DOCUMENT:
[START]
I originally estimated all ingredients for a 2-gal batch, but the finished product came to just over 3-gal with the strainer bag of berries added.


Initial SG of the juice alone was 1.046. Target SG was 1.085. I dissolved 4 cups of sugar in 1/2 gal of boiling water and added to the must. I later added another 1-1/2 cups of sugar directly to bring the SG up to 1.083. I figure there's some sugar in those berries, so I'll probably end up at 1.085 or a bit higher. I plan to check again before I pitch the yeast and adjust if necessary.


My other fruit wines have turned out a bit thin, so I added less water than called for. If the SG rises much above 1.085 overnight, I plan to dilute a bit more.


I added all ingredients except the yeast and then tried to do an acid test. That's where things got screwy. The must was so dark, I wanted to use my PH meter rather than rely on the color change. But my PH meter gave me some really high readings when I first turned it on. So I decided to calibrate it. Only it wouldn't adjust. So I figured the batteries must be low. I went out and bought new batteries, cleaned the bulb with the cleaning solution, and tried it all again. But it still wouldn't adjust below 7, even when placed into the 4.01 solution. So I gave up on that approach.


I decided to trythe test using the color change after all. I diluted the must with distilled wated until it was a good bit lighter. Then proceeded with the test. Best I could tell, the acid test came outbetween .5- .55 TA. Reading the directions, it appeared I needed to add 2 tsp of acid blend to bring the acid contentup by .1 in a 3-gal batch. My original addition of acid blend was only 2 tsp, so I was reluctant to add another 2.I opted for a 1 tsp addition, and I'll check it again after fermentation.


The must tastes wonderful! I plan to pitch the yeast in the morning.







*Edited by: K&GB *


----------



## jobe05 (Nov 1, 2008)

wade said:


> You have to look in health food stores most of the time.



Aaaahhh..........

Health Food stores...............

Thats why I'll never find it....


----------



## NorthernWinos (Nov 1, 2008)

There is a Heath Food Store near where I was getting Chemo, they also have a Beer Making section and a few Wine Making items....

I hate going in that store....Everyone in there is so thin.....

The only one who works there that looks healthy is the manager who runs the Beer Making Club...she has a little meat on her bones....






*Edited by: Northern Winos *


----------



## K&GB (Nov 1, 2008)

I know I should feel lucky that the stores here stock such a variety of juices, and I do. But I long for the day when I can settle down in a part of the country where I can start my own "Wine Garden" like Northern Winos or Champlain Valley Vineyards like Appleman. I really enjoy reading the posts and seeing all the awesome pictures. You're quite the inspiration to folks like me.




My dream is to someday grow something of my own that I can make intowine that me and my friends will enjoy.
[END]
RECORDED DATA:
[START]
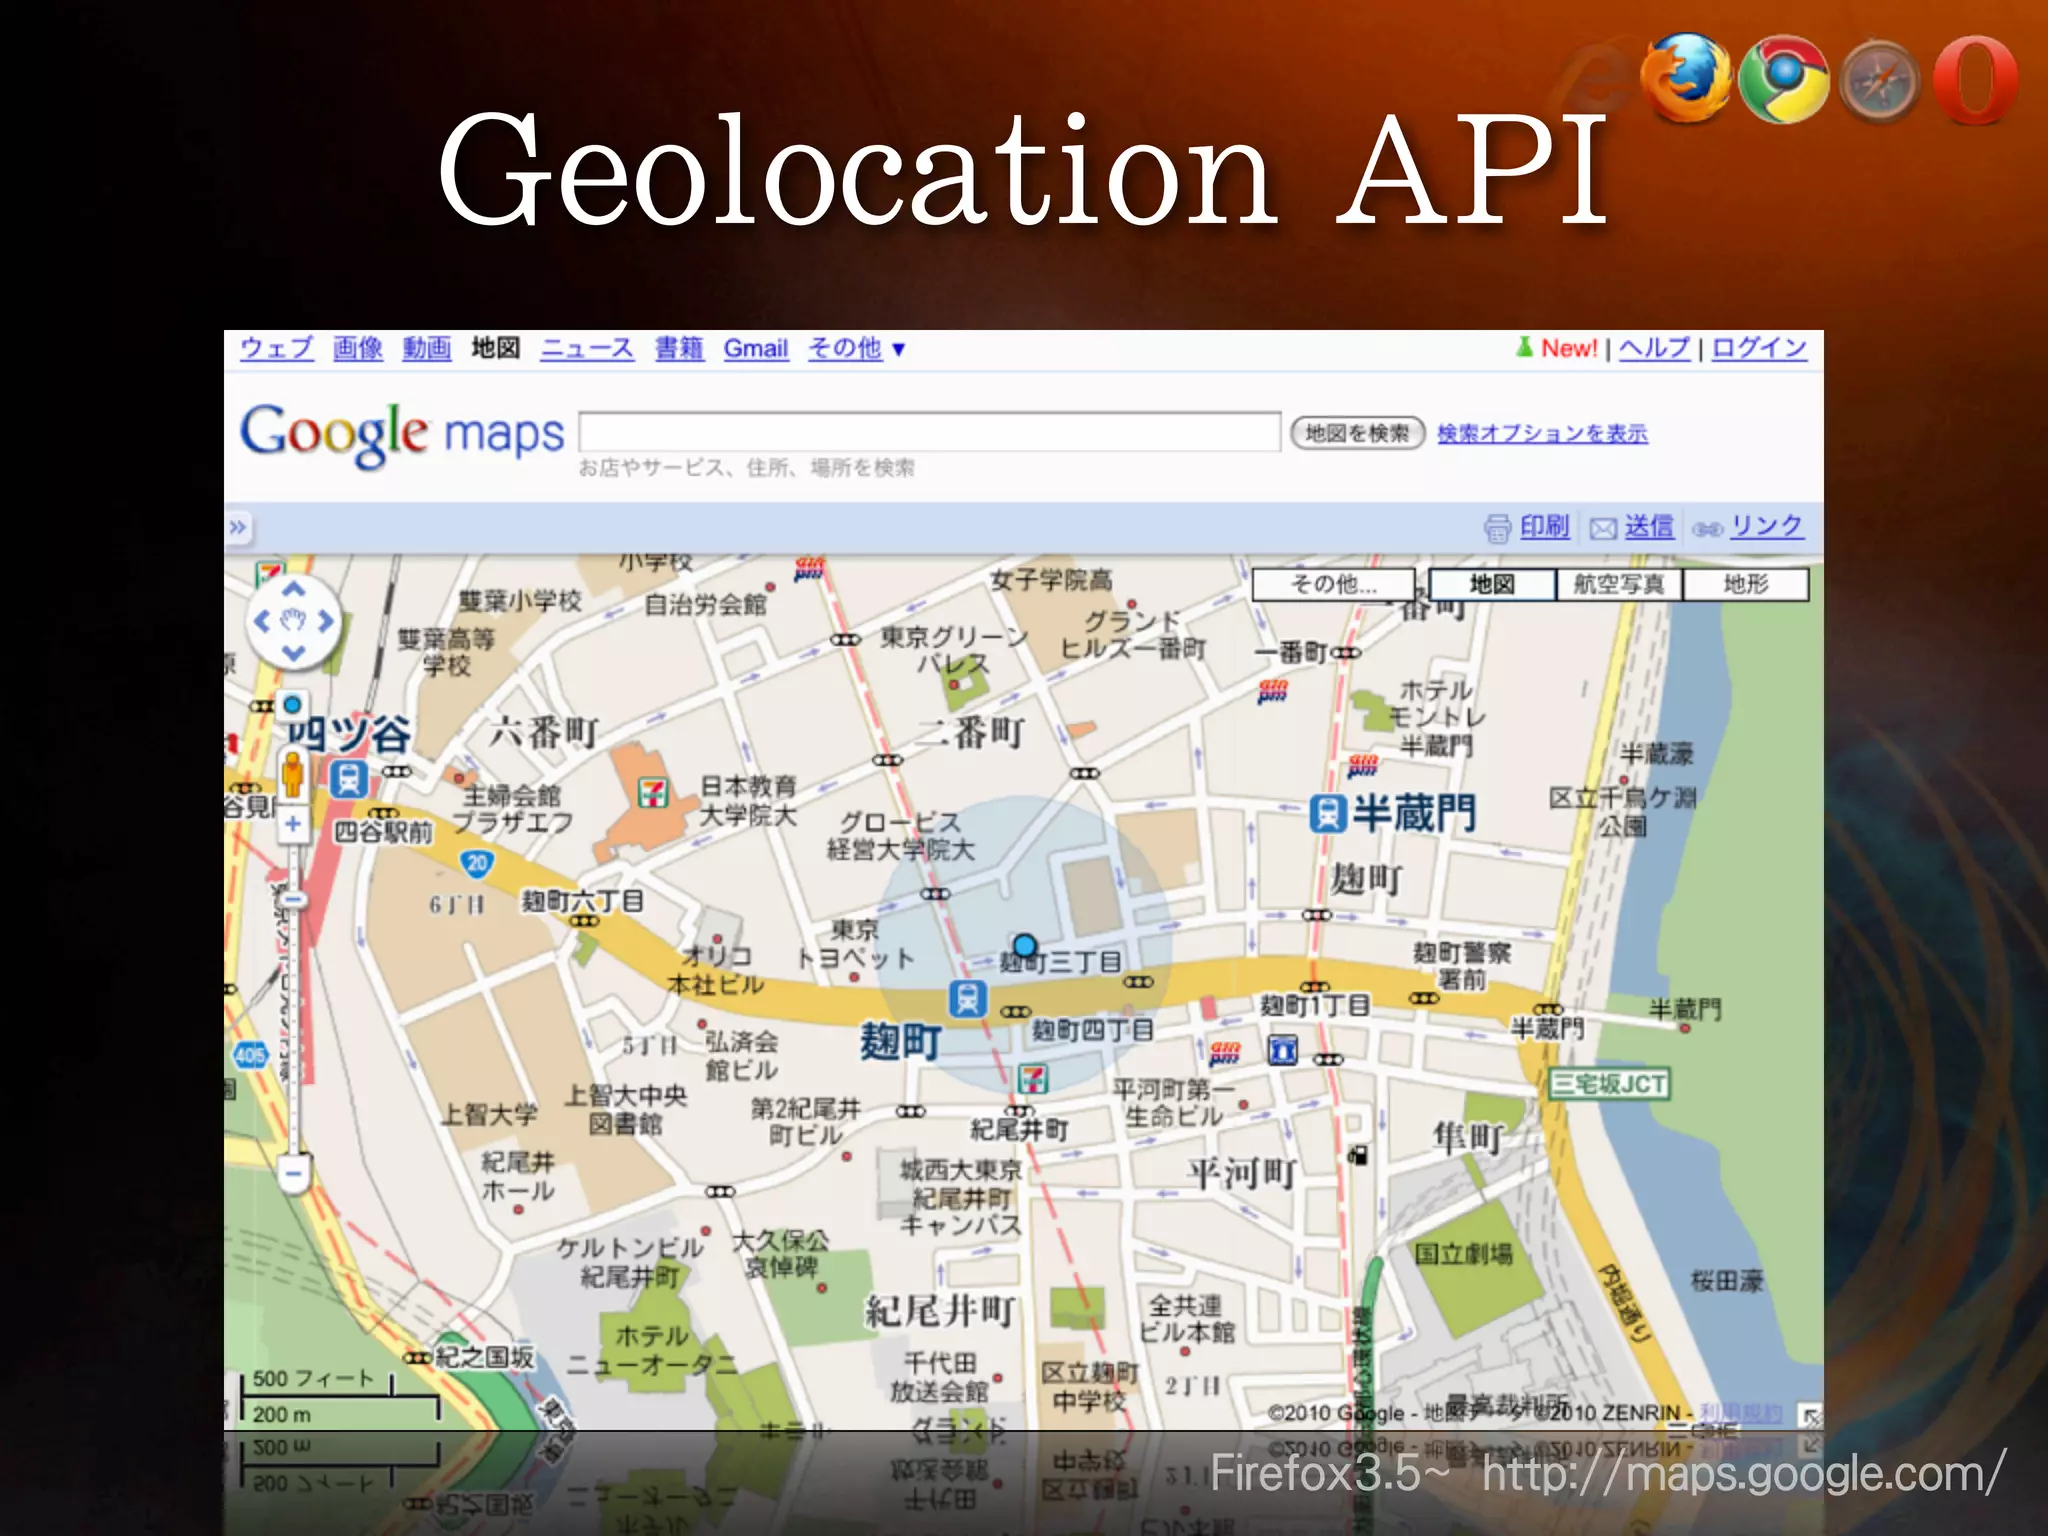Select the Street View pegman icon

click(292, 773)
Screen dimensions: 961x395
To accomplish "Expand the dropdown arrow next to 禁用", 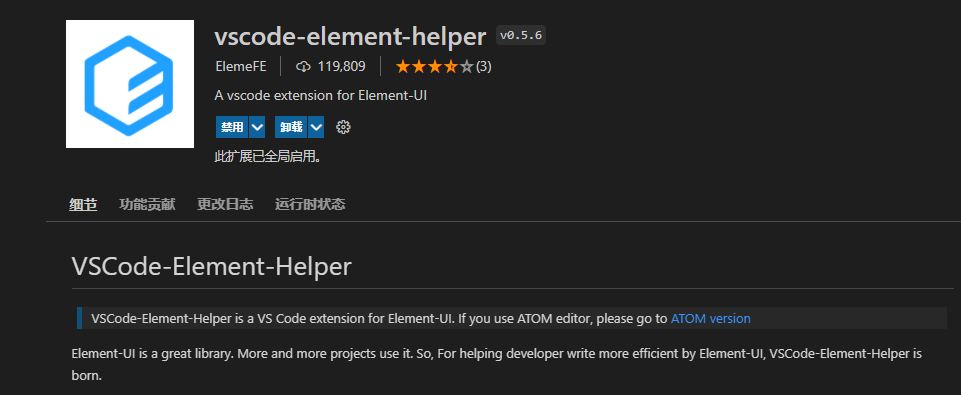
[END]
TASK PROMPT: Quote, word for word, everything in the winemaking forum thread from "I added all" down to "on that approach.".

SOLVED PROBLEM:
I added all ingredients except the yeast and then tried to do an acid test. That's where things got screwy. The must was so dark, I wanted to use my PH meter rather than rely on the color change. But my PH meter gave me some really high readings when I first turned it on. So I decided to calibrate it. Only it wouldn't adjust. So I figured the batteries must be low. I went out and bought new batteries, cleaned the bulb with the cleaning solution, and tried it all again. But it still wouldn't adjust below 7, even when placed into the 4.01 solution. So I gave up on that approach.